● Selected excerpt

^^^^

By one estimate, the junk and debris would have filled nearly 40,000 standard dump trucks. It also alleges the city buried it and sold it to an unsuspecting buyer.
Over the last two years, developers have been forced to dig a mini-Grand Canyon and fill it back in again. It's the site of the old Orem City Public Works building, and the new owners have started calling it "Utah's Version of Ground Zero."
After buying the property, the developers had to haul out debris, junk and trash amounting to more than 300,000 cubic yards. "That's about a third of what the twin towers were when they were demolished and hauled off," developer Bill Fairbanks said.
They found at least 15 acres of debris buried as much as 55 feet deep: 40,000 dump truck loads of broken concrete and asphalt, scrap metal, pipes and the like. The lawsuit alleges it was buried illegally, over many decades, by Orem Public Works employees.
Developer Paul Washburn said, "I suspect it just happened little-by-little as different street projects were completed and material needed to be disposed of. It was a convenient place to dispose of material."
Aside from pieces of old roads and buildings, Fairbanks and Washburn have found car bumpers, bicycles, tires, water heaters, washing machines, car engines, medical waste, refrigerators, toilets and more.

^^^^

● Exercise set
• A. Reproduce the passage of the Orem debris article starting at "After buying the" and ending at "Public Works employees.".
• B. Write the next part of the news article about the debris buried at Orem's old public works site, picking up after its final sentence.

● Records
^^^^

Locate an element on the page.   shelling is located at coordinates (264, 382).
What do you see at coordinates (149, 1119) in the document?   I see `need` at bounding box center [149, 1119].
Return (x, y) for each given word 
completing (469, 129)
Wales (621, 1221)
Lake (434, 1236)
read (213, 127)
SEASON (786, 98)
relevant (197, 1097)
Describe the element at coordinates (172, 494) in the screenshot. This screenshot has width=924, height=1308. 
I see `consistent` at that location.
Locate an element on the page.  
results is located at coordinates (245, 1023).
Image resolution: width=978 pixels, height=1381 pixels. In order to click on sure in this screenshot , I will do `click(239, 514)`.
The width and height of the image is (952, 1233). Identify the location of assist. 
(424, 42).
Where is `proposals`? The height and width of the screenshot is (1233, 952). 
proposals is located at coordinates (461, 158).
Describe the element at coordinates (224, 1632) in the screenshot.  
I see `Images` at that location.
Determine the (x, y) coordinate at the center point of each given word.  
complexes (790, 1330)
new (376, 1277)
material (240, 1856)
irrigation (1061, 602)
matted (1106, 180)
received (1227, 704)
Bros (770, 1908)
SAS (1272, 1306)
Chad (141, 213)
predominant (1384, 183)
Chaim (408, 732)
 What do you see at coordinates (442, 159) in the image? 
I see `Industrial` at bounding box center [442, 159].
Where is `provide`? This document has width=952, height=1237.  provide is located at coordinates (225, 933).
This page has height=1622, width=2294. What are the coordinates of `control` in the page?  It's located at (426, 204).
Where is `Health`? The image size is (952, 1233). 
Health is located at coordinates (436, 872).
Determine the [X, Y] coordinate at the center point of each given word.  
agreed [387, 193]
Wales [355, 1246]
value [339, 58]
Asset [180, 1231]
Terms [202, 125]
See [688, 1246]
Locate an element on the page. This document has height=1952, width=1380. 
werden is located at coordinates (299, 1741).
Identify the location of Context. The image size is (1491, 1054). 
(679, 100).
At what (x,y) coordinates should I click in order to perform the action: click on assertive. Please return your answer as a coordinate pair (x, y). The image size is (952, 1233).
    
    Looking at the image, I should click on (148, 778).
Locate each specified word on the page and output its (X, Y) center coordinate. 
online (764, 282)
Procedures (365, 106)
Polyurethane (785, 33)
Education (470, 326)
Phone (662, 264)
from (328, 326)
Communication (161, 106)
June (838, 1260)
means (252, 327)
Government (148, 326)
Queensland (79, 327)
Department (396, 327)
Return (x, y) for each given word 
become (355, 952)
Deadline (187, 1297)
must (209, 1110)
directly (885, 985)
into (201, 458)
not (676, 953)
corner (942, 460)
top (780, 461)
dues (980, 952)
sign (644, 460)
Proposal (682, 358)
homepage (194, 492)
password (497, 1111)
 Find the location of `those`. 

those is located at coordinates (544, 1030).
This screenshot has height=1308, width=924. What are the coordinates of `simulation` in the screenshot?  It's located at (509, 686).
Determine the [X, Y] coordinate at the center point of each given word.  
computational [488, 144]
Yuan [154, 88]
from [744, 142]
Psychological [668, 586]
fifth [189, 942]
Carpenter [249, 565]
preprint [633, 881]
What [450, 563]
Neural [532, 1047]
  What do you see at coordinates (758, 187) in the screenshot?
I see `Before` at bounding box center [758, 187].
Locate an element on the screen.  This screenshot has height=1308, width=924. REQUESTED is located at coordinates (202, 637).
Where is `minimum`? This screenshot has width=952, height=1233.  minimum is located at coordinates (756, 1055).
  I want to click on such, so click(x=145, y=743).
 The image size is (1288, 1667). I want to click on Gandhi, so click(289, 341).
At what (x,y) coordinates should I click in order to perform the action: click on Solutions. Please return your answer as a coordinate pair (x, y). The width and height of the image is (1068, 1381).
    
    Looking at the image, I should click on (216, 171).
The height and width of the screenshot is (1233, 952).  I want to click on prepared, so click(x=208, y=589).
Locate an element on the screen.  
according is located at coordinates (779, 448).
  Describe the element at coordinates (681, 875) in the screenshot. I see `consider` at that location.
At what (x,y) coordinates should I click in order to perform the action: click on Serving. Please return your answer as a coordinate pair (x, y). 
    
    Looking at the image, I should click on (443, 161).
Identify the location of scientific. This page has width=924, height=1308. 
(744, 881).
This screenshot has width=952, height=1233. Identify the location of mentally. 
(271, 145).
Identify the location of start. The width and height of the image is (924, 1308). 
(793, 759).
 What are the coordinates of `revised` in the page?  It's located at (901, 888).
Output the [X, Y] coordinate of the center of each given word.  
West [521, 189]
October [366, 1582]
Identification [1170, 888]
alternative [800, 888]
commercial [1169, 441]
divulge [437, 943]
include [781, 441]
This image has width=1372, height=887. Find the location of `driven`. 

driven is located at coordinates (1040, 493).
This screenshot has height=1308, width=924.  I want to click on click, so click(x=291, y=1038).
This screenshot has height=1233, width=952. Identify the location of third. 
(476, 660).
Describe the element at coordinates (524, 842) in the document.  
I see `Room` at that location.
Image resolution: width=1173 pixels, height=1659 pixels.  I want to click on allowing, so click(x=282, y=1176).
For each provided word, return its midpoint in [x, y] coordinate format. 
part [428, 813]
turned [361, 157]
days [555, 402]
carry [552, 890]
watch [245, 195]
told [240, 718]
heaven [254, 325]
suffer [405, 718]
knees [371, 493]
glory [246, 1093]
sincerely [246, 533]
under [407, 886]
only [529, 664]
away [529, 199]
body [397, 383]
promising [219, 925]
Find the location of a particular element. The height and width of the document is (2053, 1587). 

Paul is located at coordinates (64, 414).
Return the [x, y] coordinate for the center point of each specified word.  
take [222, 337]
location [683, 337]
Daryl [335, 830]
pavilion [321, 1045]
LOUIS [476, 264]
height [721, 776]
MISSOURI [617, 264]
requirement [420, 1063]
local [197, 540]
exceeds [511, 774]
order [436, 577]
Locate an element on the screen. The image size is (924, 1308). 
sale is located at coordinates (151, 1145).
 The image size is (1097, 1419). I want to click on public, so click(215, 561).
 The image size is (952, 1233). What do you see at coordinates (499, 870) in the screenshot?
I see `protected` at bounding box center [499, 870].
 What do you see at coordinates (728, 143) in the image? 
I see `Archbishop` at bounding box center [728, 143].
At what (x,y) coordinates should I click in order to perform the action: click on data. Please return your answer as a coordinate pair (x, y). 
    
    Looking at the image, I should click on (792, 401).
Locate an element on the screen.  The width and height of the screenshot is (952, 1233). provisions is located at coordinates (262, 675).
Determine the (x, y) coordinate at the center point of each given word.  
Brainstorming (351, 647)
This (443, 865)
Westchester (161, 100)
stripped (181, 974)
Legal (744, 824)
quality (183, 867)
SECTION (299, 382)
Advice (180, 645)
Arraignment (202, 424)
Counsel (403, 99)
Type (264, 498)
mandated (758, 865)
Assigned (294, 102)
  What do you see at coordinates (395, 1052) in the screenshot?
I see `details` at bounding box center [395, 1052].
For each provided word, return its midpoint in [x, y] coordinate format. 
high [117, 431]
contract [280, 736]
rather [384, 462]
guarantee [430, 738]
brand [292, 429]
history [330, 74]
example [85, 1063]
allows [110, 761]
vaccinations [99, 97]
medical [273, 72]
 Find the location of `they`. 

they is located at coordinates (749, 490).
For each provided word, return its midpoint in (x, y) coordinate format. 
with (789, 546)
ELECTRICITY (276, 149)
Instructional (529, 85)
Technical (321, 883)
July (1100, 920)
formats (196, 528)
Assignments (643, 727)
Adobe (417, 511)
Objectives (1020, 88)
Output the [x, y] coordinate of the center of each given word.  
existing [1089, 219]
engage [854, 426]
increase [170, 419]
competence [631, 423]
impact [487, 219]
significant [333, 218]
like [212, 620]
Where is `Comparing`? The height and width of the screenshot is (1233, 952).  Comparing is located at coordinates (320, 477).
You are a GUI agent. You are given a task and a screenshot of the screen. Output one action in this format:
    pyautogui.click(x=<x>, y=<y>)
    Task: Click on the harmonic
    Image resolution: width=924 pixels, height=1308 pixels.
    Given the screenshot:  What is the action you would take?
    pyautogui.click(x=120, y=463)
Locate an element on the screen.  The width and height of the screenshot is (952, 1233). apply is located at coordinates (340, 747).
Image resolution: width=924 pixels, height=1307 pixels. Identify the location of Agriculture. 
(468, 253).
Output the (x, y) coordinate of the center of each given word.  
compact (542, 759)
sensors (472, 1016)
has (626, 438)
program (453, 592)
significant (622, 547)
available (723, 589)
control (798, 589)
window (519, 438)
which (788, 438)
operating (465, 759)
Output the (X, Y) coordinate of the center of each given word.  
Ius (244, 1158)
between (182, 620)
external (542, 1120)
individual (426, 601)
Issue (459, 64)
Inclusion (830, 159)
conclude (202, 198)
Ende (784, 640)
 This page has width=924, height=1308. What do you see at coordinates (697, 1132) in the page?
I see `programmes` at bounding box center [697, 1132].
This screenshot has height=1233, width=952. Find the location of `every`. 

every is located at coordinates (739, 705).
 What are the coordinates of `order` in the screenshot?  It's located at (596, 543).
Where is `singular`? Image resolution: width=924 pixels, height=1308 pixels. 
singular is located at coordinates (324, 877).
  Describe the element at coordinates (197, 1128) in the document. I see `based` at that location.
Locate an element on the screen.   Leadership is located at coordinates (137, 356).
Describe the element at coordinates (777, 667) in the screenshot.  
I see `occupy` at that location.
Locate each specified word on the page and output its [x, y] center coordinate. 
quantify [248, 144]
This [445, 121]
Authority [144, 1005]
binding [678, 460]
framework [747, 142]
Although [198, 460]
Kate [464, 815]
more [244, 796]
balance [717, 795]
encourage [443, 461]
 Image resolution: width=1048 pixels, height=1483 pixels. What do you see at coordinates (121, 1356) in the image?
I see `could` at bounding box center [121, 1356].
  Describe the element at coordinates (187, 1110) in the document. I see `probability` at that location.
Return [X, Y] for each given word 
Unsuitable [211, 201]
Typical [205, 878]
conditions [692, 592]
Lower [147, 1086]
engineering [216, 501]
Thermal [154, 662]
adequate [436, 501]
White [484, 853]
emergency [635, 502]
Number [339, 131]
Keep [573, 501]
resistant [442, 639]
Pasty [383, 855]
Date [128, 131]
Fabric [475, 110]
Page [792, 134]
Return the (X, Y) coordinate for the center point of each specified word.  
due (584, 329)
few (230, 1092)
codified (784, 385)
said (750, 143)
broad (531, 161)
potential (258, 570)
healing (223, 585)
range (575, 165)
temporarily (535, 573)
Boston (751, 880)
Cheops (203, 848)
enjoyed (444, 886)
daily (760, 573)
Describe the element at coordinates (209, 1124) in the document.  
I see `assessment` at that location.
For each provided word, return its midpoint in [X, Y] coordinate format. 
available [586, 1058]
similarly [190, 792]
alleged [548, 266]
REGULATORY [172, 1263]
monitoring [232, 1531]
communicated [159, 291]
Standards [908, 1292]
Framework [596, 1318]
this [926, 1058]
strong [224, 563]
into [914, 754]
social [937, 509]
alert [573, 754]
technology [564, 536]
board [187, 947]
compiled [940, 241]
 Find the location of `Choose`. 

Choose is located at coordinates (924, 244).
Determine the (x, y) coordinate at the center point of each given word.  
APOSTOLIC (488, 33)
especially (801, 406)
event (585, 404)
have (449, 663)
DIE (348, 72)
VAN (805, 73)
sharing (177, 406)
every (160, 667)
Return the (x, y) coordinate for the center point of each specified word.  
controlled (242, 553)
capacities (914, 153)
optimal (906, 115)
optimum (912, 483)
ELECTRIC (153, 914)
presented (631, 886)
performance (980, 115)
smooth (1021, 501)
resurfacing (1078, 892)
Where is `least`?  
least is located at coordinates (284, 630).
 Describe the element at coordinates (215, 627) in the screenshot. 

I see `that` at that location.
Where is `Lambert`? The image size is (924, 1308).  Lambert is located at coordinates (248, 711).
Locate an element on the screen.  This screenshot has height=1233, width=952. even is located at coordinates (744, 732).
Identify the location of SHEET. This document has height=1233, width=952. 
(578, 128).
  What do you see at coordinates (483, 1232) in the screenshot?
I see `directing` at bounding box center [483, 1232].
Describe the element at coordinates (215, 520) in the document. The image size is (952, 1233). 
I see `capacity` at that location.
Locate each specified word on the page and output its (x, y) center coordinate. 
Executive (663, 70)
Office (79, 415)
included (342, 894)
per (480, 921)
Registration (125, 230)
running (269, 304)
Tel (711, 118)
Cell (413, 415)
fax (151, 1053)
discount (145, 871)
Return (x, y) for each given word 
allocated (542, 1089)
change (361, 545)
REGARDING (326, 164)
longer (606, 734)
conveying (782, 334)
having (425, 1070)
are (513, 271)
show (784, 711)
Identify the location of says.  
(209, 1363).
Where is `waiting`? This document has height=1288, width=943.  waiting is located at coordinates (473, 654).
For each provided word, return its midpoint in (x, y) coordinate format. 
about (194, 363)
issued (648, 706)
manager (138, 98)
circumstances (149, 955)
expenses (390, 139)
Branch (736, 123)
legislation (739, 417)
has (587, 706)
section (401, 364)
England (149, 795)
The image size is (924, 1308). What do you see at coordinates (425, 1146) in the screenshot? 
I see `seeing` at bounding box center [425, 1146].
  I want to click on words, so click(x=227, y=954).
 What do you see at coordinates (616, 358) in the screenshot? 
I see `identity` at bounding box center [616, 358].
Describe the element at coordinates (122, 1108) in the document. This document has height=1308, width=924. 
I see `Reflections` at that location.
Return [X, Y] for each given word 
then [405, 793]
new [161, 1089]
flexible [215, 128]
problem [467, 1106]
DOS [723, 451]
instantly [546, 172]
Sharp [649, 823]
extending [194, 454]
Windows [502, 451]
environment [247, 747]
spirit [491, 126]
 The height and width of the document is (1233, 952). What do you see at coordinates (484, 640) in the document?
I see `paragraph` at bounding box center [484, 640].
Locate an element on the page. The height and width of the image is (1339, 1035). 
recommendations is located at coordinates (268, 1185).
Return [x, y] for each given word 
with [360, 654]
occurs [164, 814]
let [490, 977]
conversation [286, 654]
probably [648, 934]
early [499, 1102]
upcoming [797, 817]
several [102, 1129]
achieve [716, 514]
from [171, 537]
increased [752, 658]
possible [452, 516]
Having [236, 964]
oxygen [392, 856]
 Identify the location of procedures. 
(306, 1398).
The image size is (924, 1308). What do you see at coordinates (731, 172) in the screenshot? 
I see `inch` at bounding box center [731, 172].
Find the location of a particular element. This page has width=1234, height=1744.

^^^^

● Responses in order
• A.
After buying the property, the developers had to haul out debris, junk and trash amounting to more than 300,000 cubic yards. "That's about a third of what the twin towers were when they were demolished and hauled off," developer Bill Fairbanks said.
They found at least 15 acres of debris buried as much as 55 feet deep: 40,000 dump truck loads of broken concrete and asphalt, scrap metal, pipes and the like. The lawsuit alleges it was buried illegally, over many decades, by Orem Public Works employees.

• B.
"We were misled. We feel like we didn't understand it was there, first of all; and second of all, we feel like they had some responsibility to take care of it, and they didn't do that," Fairbanks said.
Except for a little pile that was left over, it was all hauled away over an 18-month period at a cost of $3 million. "We're very disappointed that we've had to incur these kind of expenses," Washburn said.
The developers allege the dumping violated many ordinances, regulations and laws. Their attorney, Dan McDonald, told us, "If a private citizen had done what Orem City did, I have no doubt that Orem City would be seeking to enforce those ordinances against them.
Orem City officials denied our requests for an interview. A city attorney would say only, "We don't feel like we've done anything inappropriate."